Pero la Ley de 2007 ponía el acento, además, en las medidas preventivas y dedicaba además un capítulo completo a las “medidas de apoyo a la convivencia y a la integración en el deporte” pues resulta evidente que no hay mayor ni mejor prevención que impregnar a la misma sociedad de los valores positivos presentes en el deporte, tales como el respeto al contrario y su diversidad, la tolerancia y el rechazo a todo comportamiento o gesto que alteren la convivencia.

El marco normativo contempla, desde luego que sí, medidas represivas contundentes

Dentro de esas medidas merece especial mención el Observatorio de la Violencia, el Racismo, la Xenofobia y la Intolerancia en el Deporte, adscrito al CSD, con funciones de estudio, análisis, propuesta y seguimiento en la materia. Comenzó a funcionar en diciembre de 2004, antesde la aprobación de la Ley.
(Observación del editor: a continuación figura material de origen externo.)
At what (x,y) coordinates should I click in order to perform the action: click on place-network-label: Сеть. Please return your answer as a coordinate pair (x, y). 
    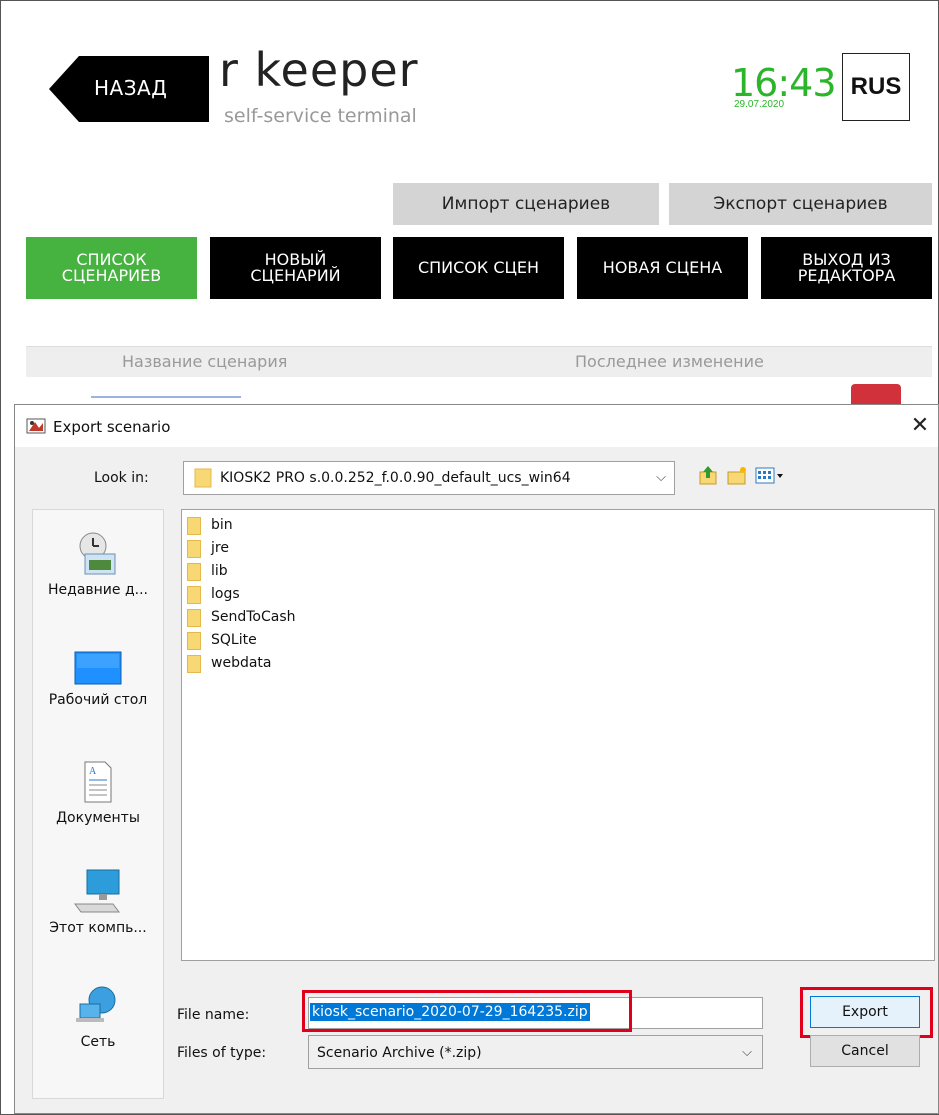
    Looking at the image, I should click on (98, 1042).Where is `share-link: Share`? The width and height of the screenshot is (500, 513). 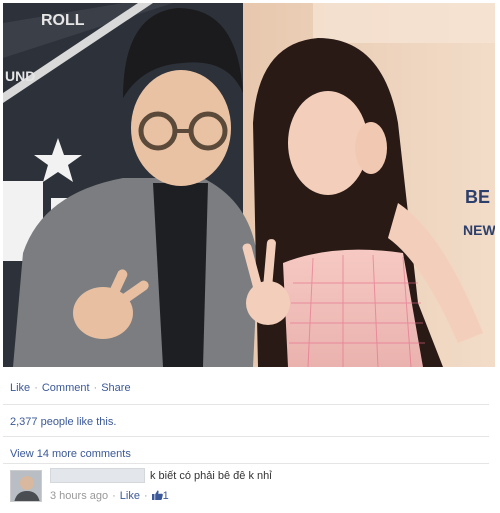
share-link: Share is located at coordinates (116, 388).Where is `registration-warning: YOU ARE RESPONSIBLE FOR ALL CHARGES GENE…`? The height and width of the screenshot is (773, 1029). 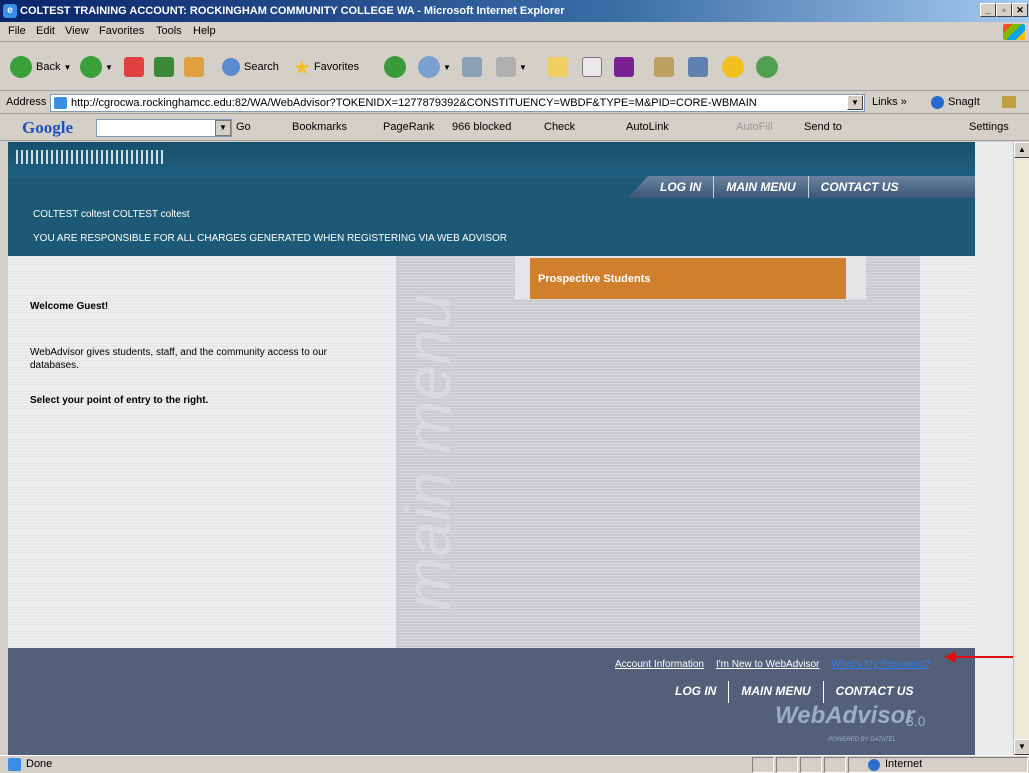 registration-warning: YOU ARE RESPONSIBLE FOR ALL CHARGES GENE… is located at coordinates (270, 238). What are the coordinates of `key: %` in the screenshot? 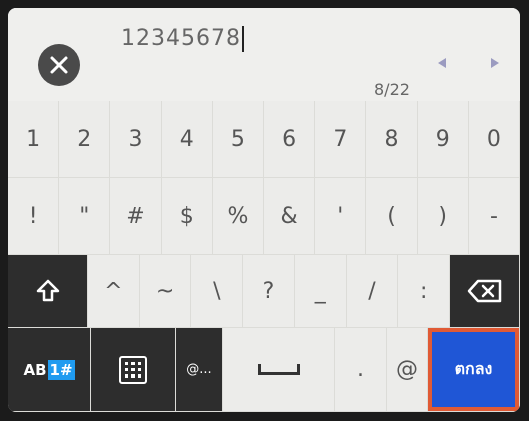 It's located at (238, 216).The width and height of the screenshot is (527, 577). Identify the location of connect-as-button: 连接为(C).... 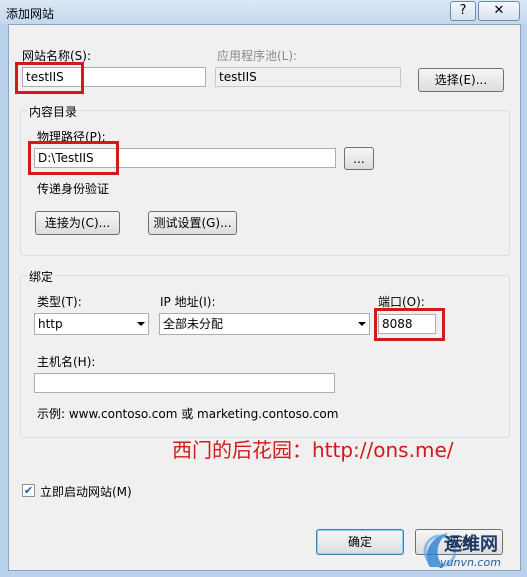
(78, 223).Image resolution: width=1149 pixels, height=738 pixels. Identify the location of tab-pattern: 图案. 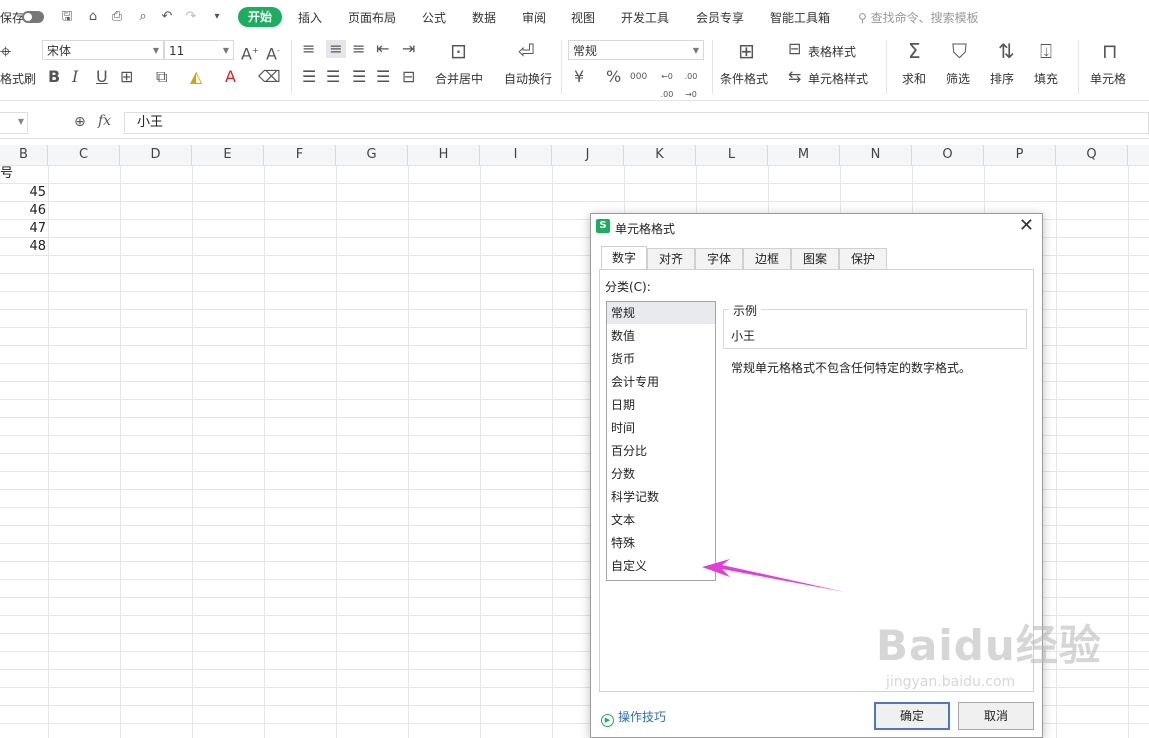
(815, 258).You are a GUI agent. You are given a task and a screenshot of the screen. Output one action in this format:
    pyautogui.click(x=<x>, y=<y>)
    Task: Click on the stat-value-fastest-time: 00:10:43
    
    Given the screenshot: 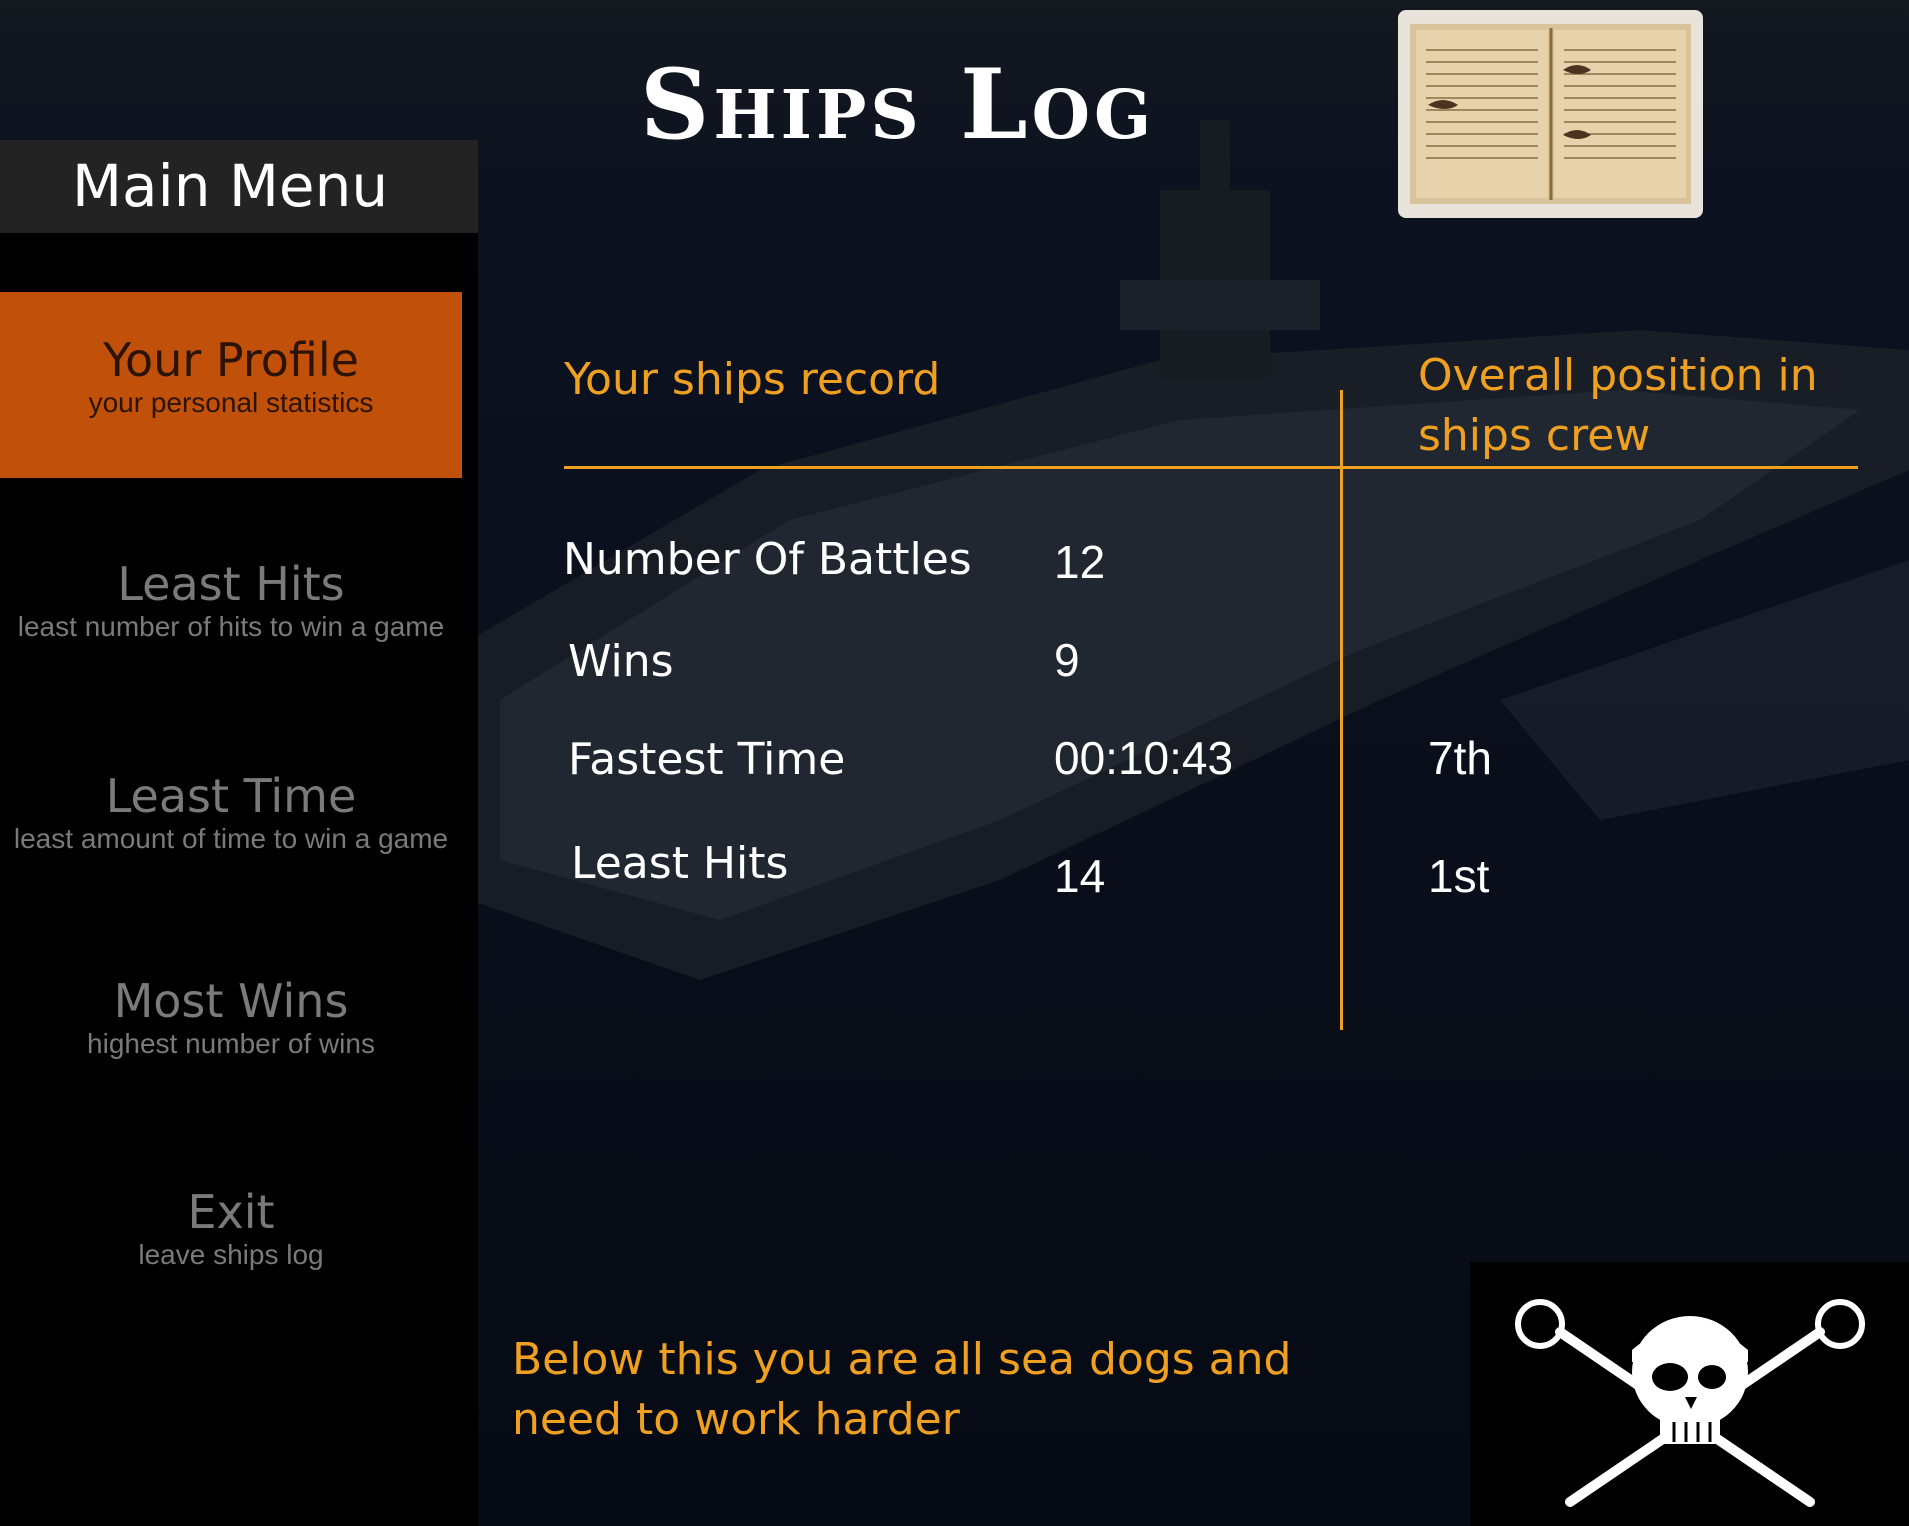 What is the action you would take?
    pyautogui.click(x=1144, y=758)
    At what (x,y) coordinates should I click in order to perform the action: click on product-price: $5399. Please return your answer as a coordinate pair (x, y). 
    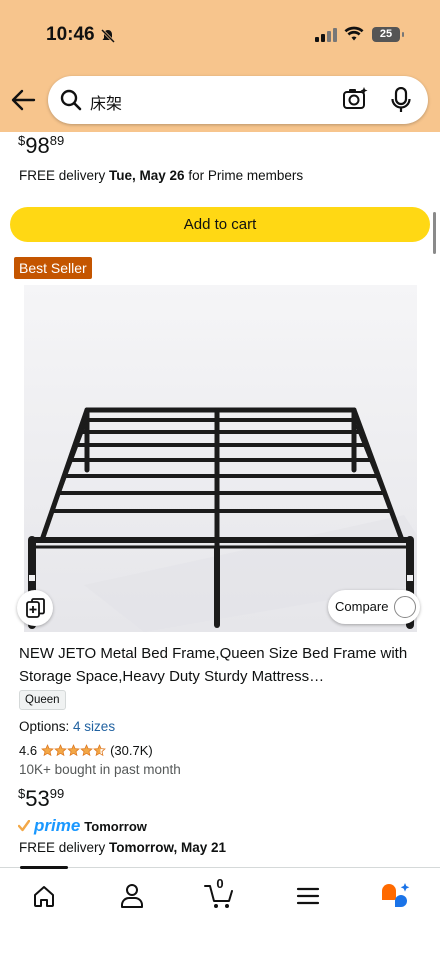
    Looking at the image, I should click on (42, 798).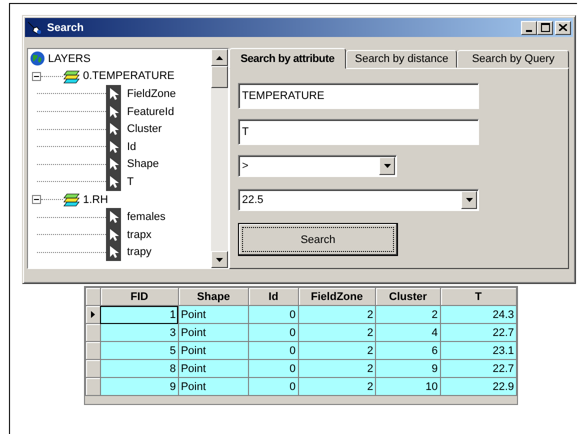 Image resolution: width=586 pixels, height=434 pixels. What do you see at coordinates (358, 96) in the screenshot?
I see `layer-input-field: TEMPERATURE` at bounding box center [358, 96].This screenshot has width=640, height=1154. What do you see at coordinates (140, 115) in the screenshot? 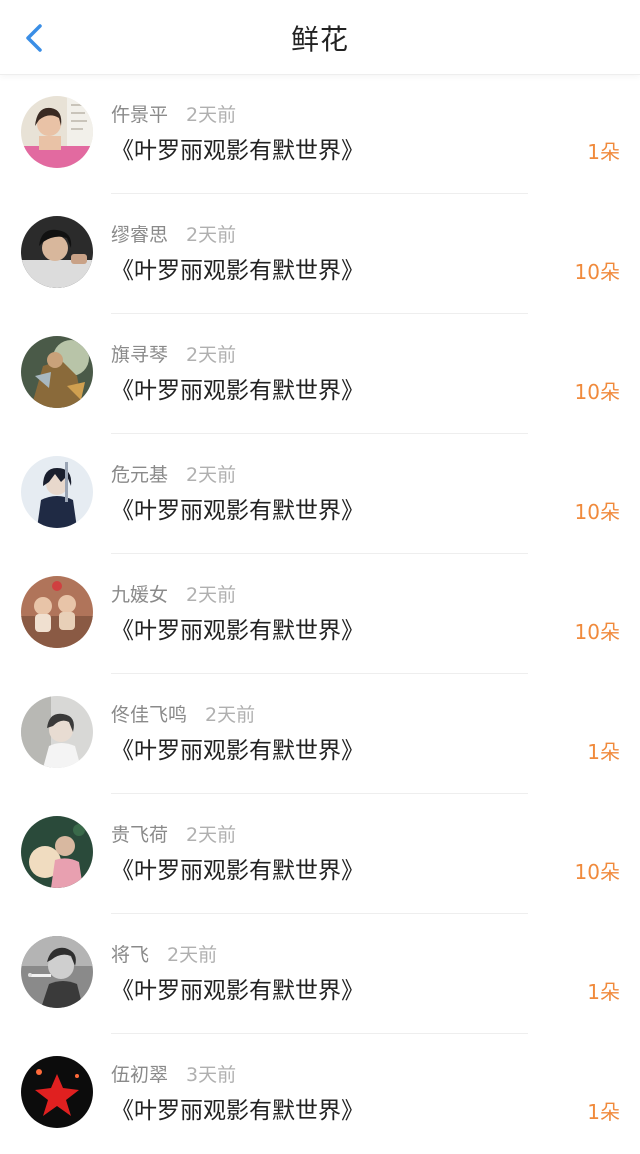
I see `user-name: 仵景平` at bounding box center [140, 115].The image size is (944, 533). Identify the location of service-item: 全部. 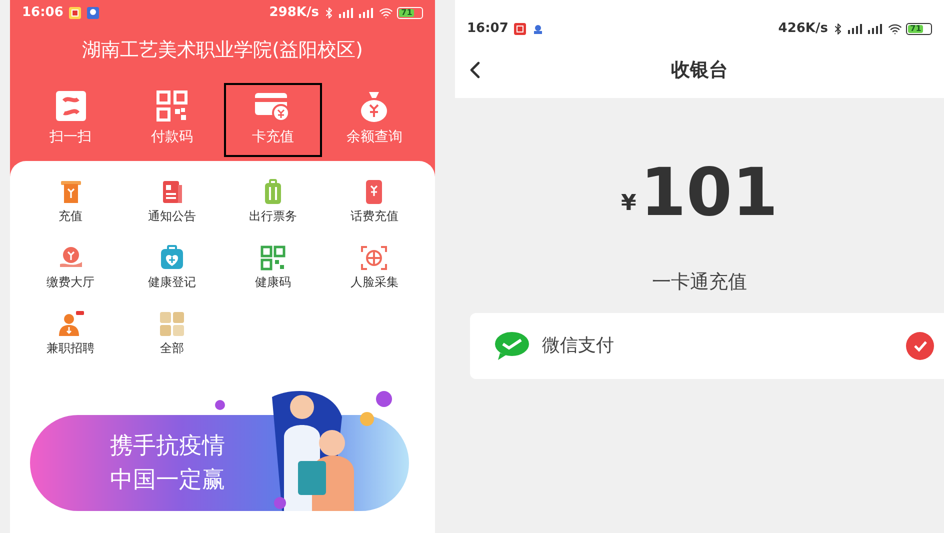
(172, 333).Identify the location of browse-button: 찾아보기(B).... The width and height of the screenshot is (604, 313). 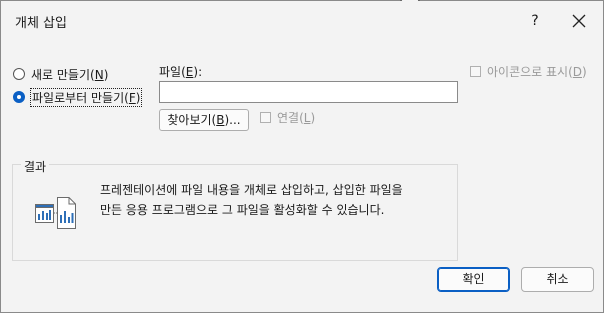
(204, 120).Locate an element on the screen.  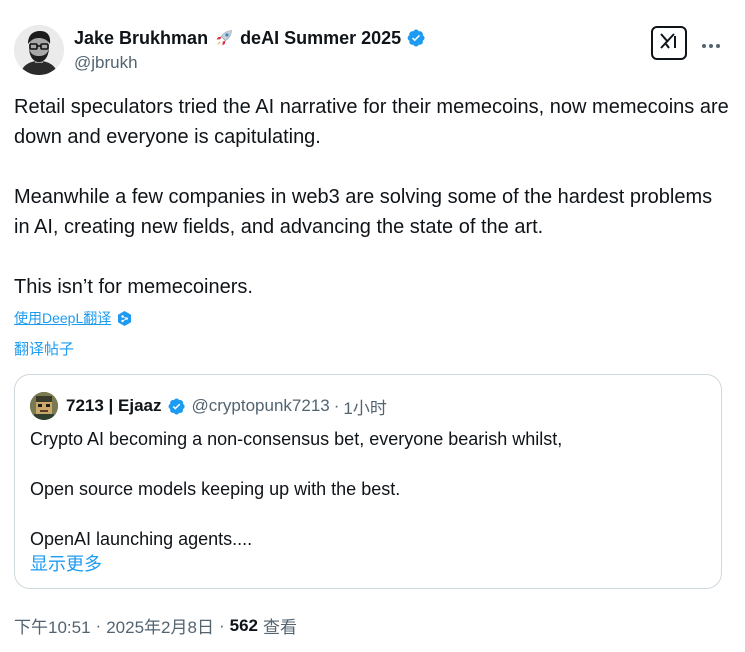
views-label: 查看 is located at coordinates (280, 628).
Otras medidas regulan la realización de campañas de concienciación, fomento del voluntariado, y estímulo de acciones de hermanamiento entre deportistas y/o aficiones rivales. Y, también, la planificación, cuyo mejor exponente son los denominados Planes Individuales de Riesgo que están obligados a elaborar para cada recinto deportivo y sus aledaños los delegados del Gobierno con carácter anual y en colaboración con los responsables de los mismos, pues resulta claro que las características físicas de cada estadio y su entorno son determinantes de las medidas que deben preverse dentro y fuera del estadio, para evitar sucesos como los tristemente acaecidos.

Existen, pues, las medidas y buena parte de ellas se vienen adoptando ya, aunque parece que no se ha dado aún el impulso necesario a todas las de carácter preventivo. Es necesario dotar a los clubes de los instrumentos precisos para caminar en esta dirección, lo que difícilmente podrá lograrse con normas como el Real Decreto 403/2013 que dejó de vincular una parte importante del dinero de las apuestas deportivas al mantenimiento y mejora de los estadios. Esperemos que se recupere esta vinculación a la mayor brevedad.

En la decidida adopción de medidas preventivas, en el fomento de la educación en valores que faciliten la convivencia, en anticiparnos y cumplir lo ya consensuado, queda aún terreno por recorrer. Apresuremos el ritmo y no perdamos más tiempo. Y no volvamos a inventar la rueda cuyo descubrimiento tuvo lugar hace ya varios miles de años.

Jaime Lissavetzky fue secretario de Estado para el Deporte de 2004 a 2011. Ramón Terol Gómez es profesor titular de Derecho Administrativo.